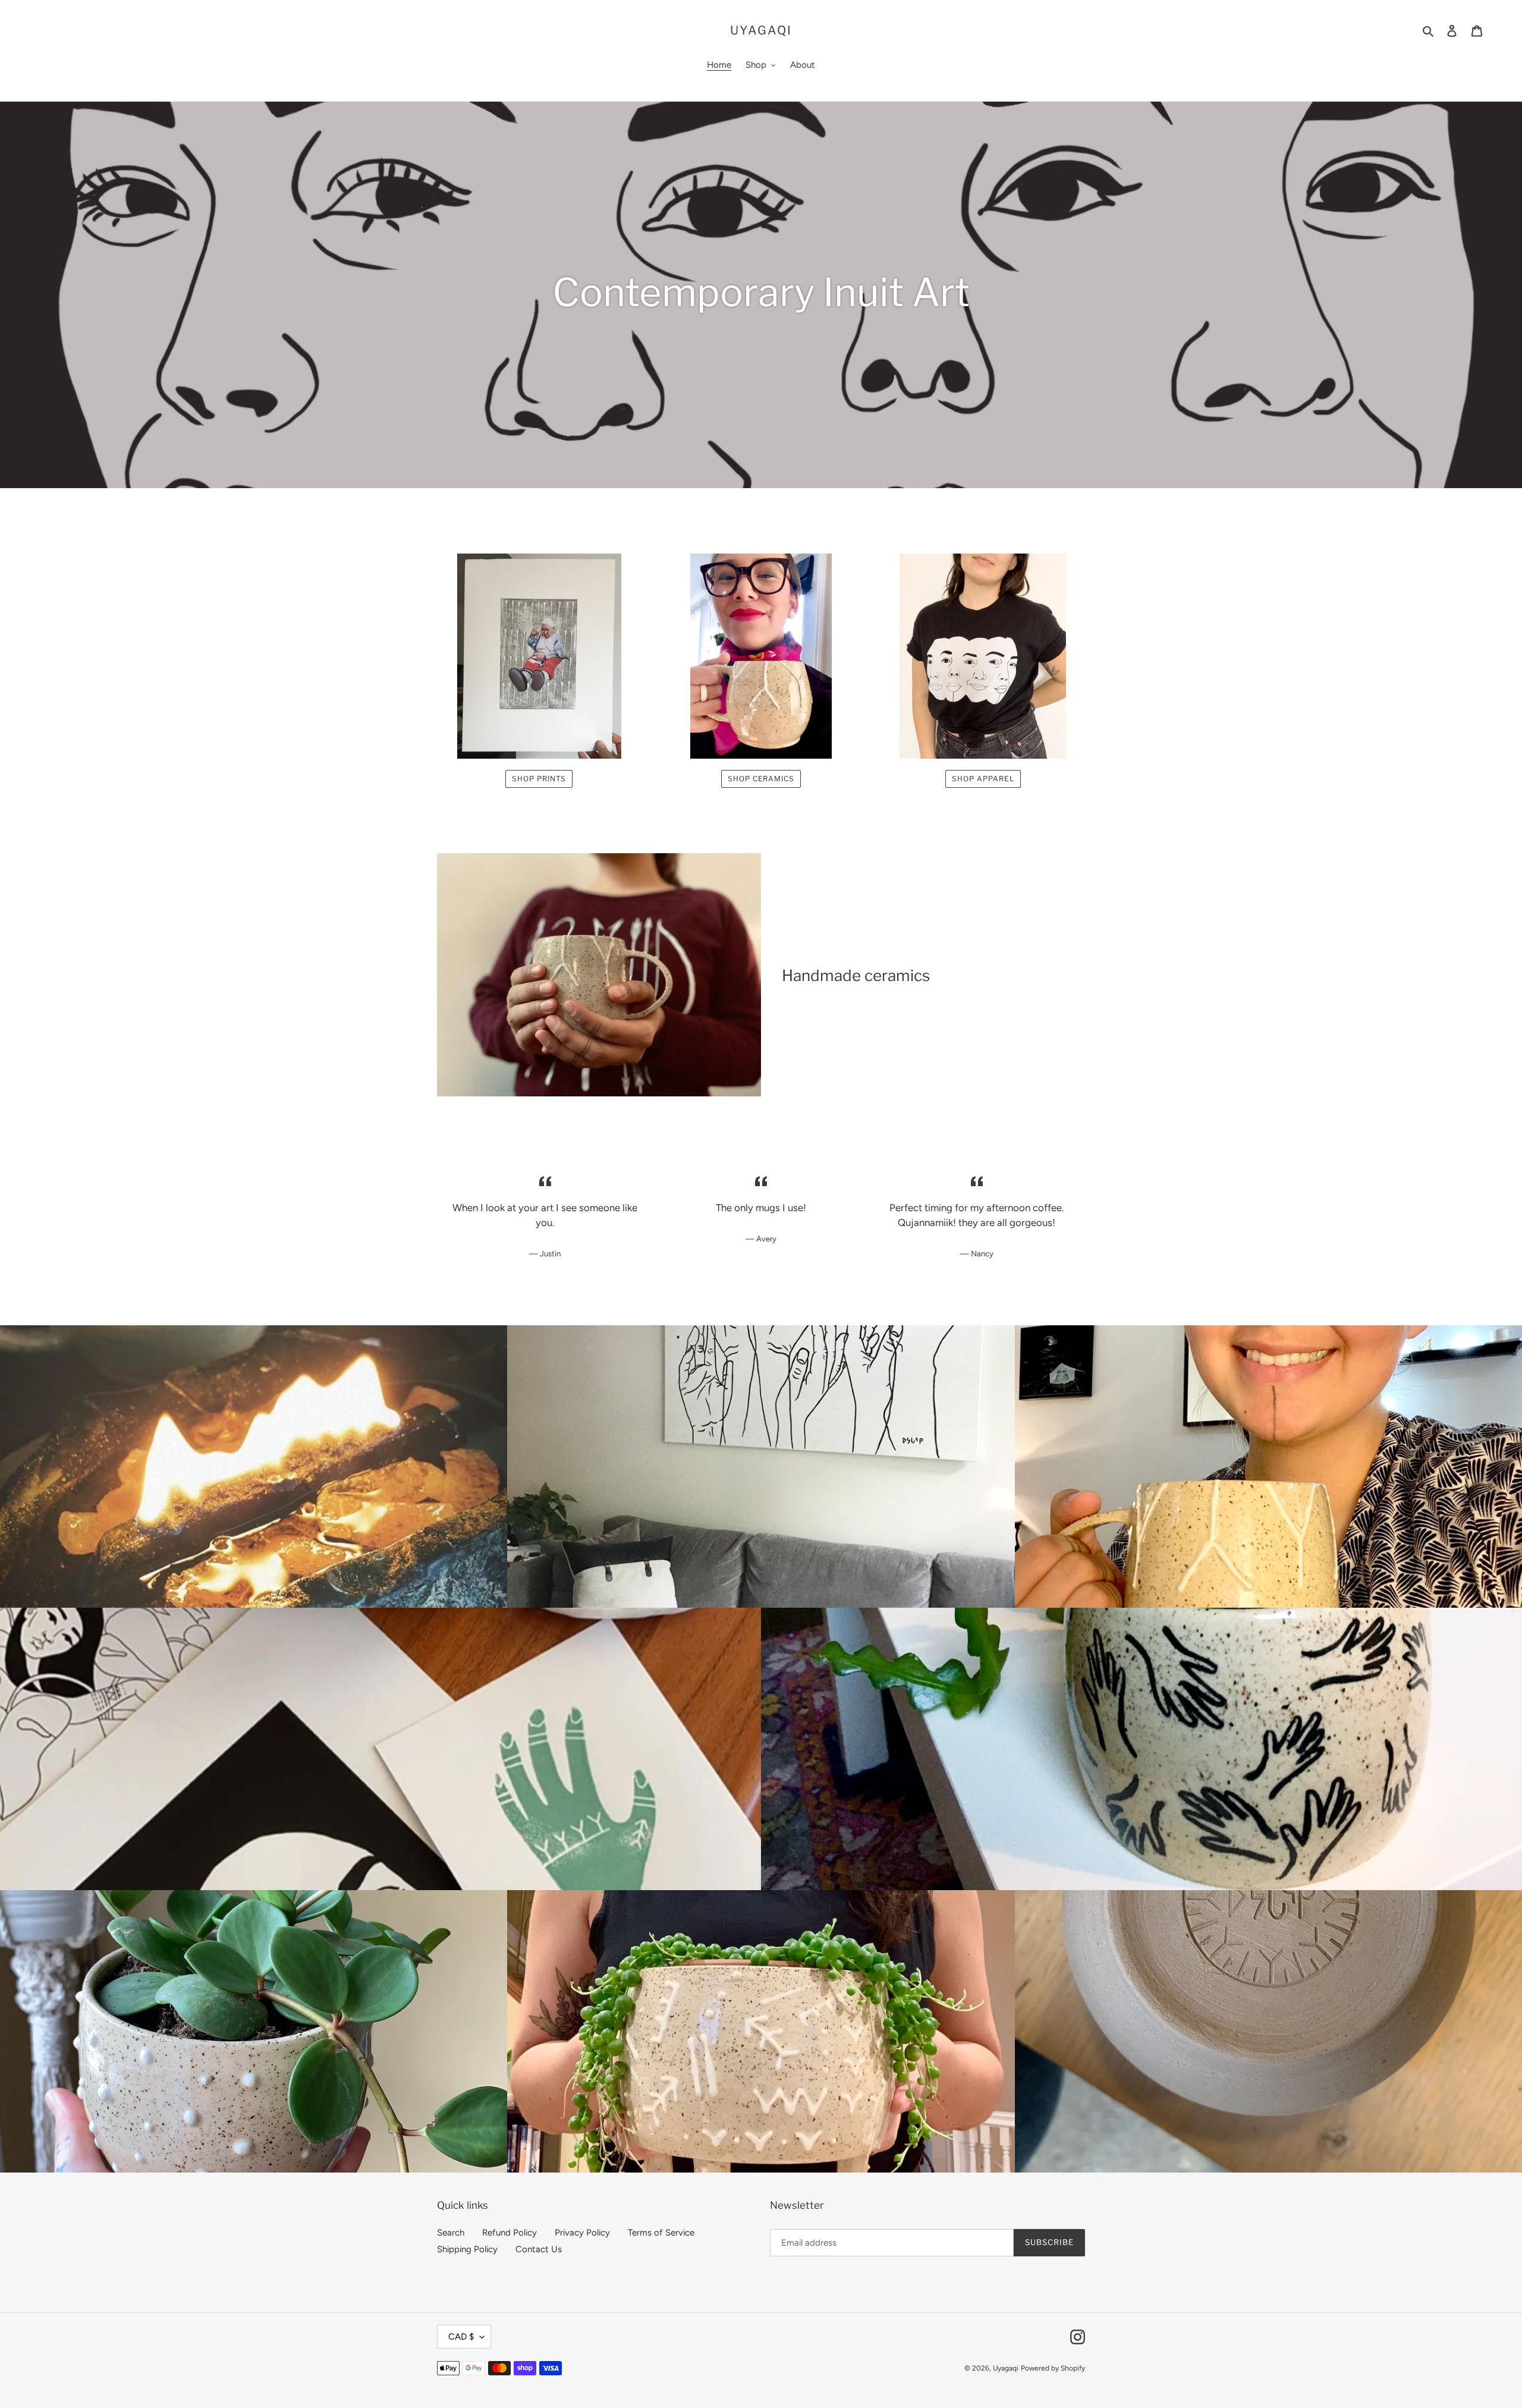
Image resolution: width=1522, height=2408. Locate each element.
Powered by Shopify (1053, 2368)
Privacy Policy (582, 2232)
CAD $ (461, 2336)
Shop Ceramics (761, 778)
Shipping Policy (467, 2249)
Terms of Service (661, 2232)
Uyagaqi (761, 30)
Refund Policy (509, 2232)
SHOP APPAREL (983, 778)
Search (450, 2232)
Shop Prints (539, 778)
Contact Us (538, 2249)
=======
### Directions
Extract exactly the lines between the line containing "Refund Policy (509, 2232)" and the end of the data, including both.

### Exercise answer
Refund Policy (509, 2232)
SHOP APPAREL (983, 778)
Search (450, 2232)
Shop Prints (539, 778)
Contact Us (538, 2249)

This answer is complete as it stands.